Buona parte della prevenzione si gioca a tavola, non in farmacia. Il “menù del pellegrino”, diffuso lungo il Camino de Santiago e servito spesso in grandi quantità a prezzo fisso, comporta una variabile che raramente si considera: piatti preparati per decine di persone, tenuti in caldo per ore, in cucine che gestiscono un volume di coperti ben superiore a quello abituale. Non è una ragione per rinunciare a questa tradizione conviviale, che resta una delle esperienze più autentiche del cammino, ma alcuni accorgimenti riducono il rischio senza rinunciare al piatto: preferisci cibi serviti ancora caldi rispetto a preparazioni fredde lasciate a lungo in vetrina, scegli frutta che puoi sbucciare tu stesso piuttosto che già tagliata, e presta attenzione all’acqua delle fontane non certificate come potabili, spesso segnalate con un semplice cartello lungo il percorso.

Anche l’igiene delle mani, banale quanto trascurata, resta secondo le fonti mediche internazionali una delle misure più efficaci contro la trasmissione dei patogeni intestinali in contesti di convivenza ravvicinata come gli albergues, dove decine di persone condividono cucine, bagni e corrimano per settimane (CDC Yellow Book). Portare con sé un piccolo gel disinfettante, da usare prima dei pasti quando l’acqua e il sapone non sono immediatamente disponibili, è un’abitudine minima che riduce sensibilmente l’esposizione.

Un problema antico quanto la strada stessa

Gli ospedali medievali sorti lungo le vie di pellegrinaggio, dalle Fiandre a Compostela gestivano anche le epidemie intestinali che si diffondevano tra viaggiatori stremati, costretti a bere da fonti incerte e a dormire ammassati in dormitori comuni.

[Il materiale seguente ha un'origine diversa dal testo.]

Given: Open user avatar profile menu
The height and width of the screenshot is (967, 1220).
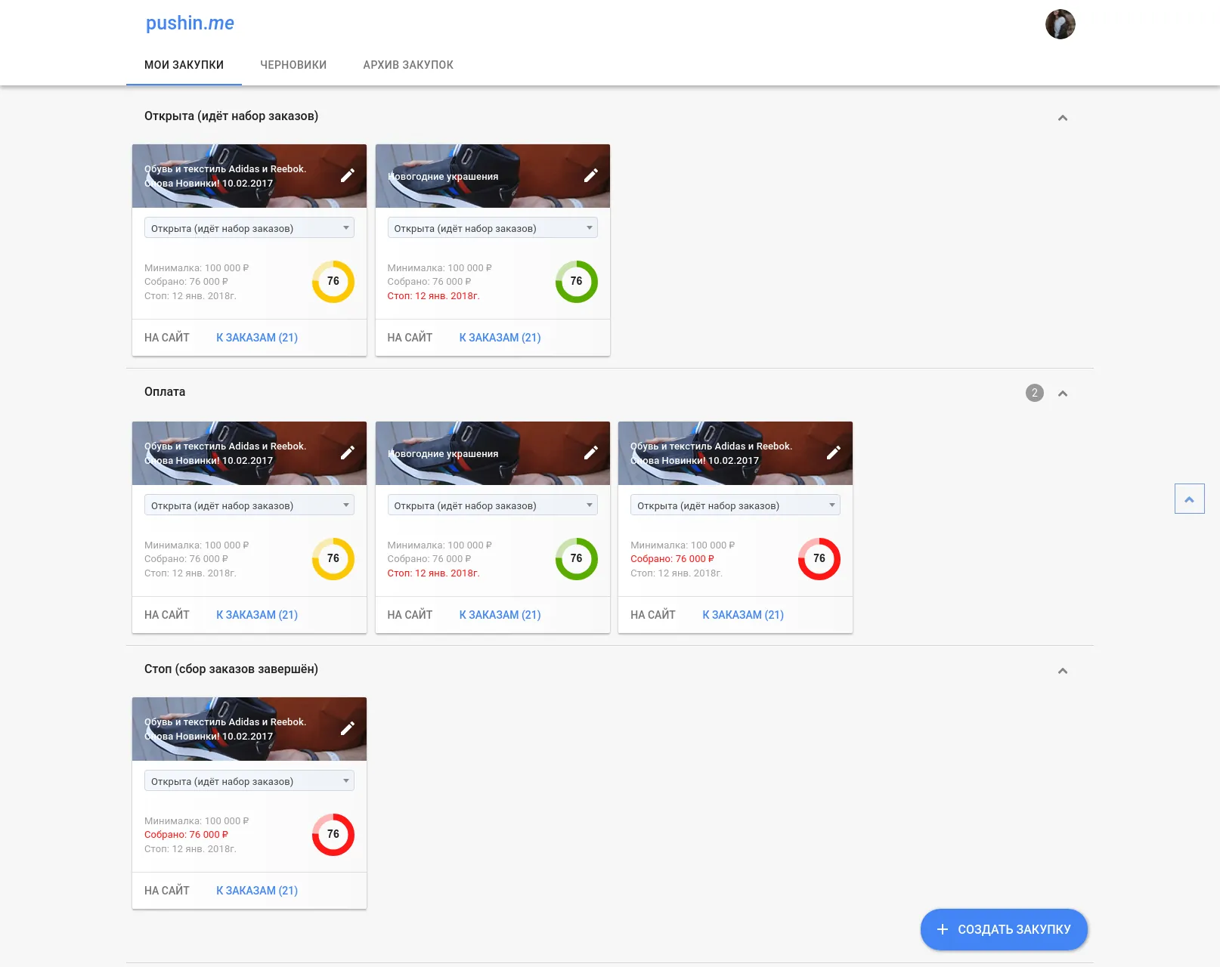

La distinzione tra ospedale, ostello e lazzaretto era spesso sfumata proprio perché il contagio intestinale viaggiava insieme ai pellegrini quanto le reliquie che questi andavano a venerare. Oggi la logistica è cambiata, l’acqua corrente e i controlli igienici hanno ridotto drasticamente i rischi, ma il principio resta identico: chi cammina in gruppo, condivide fontane e dormitori, accetta anche di condividere i microbi. Saperlo in anticipo, e sapere come reagire, trasforma un imprevisto spiacevole in una parentesi gestibile, non nella fine del cammino.